*Task:* Select every line of the listing below that contains the word "Image" and copy each of those lines.

++++++++++++++++++++

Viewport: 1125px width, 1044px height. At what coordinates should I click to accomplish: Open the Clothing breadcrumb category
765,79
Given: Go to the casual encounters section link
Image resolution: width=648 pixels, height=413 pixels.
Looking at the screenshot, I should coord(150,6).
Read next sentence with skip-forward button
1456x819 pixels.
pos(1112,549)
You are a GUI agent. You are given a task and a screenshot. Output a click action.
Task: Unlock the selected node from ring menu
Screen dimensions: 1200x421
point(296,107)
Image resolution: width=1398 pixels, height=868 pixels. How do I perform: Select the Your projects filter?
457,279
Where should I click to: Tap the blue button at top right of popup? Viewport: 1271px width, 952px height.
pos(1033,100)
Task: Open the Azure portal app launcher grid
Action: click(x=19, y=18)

++++++++++++++++++++

*Exercise answer:*
Image resolution: width=648 pixels, height=413 pixels.
Image resolution: width=1398 pixels, height=868 pixels. How do I perform: Select the Your projects filter?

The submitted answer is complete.